What are you using for multi-petabyte backup targets?

Posted by cezaryd@reddit | sysadmin | View on Reddit | 15 comments

We’ve been working on backup storage for large environments for years, and one problem keeps coming back:

Traditional backup targets don’t scale well beyond a certain point — performance drops and cost per TB goes up fast.

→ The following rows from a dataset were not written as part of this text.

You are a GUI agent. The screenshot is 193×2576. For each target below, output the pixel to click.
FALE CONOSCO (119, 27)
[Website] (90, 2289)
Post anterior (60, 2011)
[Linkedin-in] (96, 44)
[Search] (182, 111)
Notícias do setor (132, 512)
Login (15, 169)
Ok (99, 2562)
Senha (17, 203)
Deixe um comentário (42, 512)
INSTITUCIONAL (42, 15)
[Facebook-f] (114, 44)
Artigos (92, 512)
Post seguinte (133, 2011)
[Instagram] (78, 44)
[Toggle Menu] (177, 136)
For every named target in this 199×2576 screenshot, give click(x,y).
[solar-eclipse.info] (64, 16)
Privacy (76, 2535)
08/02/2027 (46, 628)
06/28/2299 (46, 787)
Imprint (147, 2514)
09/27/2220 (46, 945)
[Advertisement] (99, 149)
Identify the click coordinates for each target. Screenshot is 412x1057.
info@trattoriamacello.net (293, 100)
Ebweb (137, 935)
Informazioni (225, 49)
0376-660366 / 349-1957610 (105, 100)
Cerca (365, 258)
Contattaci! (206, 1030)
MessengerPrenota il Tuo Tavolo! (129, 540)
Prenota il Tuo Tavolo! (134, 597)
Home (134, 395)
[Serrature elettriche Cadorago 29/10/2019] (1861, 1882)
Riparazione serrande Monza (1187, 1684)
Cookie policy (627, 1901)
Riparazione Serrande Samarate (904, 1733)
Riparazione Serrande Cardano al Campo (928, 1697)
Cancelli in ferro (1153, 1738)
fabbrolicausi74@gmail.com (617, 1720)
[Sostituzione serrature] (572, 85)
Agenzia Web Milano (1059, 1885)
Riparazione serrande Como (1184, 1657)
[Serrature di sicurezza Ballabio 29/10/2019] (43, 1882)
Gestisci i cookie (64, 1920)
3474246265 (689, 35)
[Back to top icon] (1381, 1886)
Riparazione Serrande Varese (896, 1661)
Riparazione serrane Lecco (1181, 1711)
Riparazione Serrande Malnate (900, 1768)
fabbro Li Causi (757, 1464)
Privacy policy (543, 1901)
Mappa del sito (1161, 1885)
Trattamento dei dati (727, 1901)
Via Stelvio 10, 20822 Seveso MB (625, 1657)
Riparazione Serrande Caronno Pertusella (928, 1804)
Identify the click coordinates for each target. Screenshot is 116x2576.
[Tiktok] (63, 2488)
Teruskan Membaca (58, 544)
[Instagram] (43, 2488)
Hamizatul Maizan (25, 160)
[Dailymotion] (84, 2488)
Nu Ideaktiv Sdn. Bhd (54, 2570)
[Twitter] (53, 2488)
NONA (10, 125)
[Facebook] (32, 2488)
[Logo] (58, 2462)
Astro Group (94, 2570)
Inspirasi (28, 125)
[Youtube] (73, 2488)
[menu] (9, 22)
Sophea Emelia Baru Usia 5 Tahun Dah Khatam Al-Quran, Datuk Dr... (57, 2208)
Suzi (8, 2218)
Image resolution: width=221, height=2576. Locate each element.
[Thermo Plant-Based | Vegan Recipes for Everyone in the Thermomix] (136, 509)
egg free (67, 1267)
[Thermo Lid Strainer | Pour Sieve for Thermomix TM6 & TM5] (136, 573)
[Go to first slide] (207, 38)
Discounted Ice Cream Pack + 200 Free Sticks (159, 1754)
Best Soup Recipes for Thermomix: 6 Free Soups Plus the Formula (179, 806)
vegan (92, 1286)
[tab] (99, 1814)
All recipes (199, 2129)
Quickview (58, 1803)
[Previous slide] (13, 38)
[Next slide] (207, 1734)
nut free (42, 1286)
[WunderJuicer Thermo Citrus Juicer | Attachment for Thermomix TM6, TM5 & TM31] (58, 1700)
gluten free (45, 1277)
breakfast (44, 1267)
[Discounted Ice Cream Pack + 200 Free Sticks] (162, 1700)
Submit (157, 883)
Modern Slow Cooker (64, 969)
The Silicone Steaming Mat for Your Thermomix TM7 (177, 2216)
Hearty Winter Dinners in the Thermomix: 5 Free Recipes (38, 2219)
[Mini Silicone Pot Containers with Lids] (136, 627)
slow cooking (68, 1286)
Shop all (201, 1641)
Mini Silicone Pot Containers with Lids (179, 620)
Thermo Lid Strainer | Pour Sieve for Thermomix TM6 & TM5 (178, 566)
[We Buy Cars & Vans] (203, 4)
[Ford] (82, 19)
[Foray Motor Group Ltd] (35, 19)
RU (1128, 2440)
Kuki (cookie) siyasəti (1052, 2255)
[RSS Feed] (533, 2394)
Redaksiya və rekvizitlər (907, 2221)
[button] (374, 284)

I’ve seen deployments with 100+ nodes and \~100+ PB of logical backup data in a single grid that avoid many of those bottlenecks, which made me curious how others are approaching this at scale.

Curious how others here are handling:

multi-petabyte backup targets
backup performance vs cost trade-offs

Would really appreciate feedback (or criticism) from people running large environments.

[-]

Kumorigoe@reddit

Sorry, it seems this comment or thread has violated a sub-reddit rule and has been removed by a moderator.

Do Not Conduct Marketing Operations Within This Community.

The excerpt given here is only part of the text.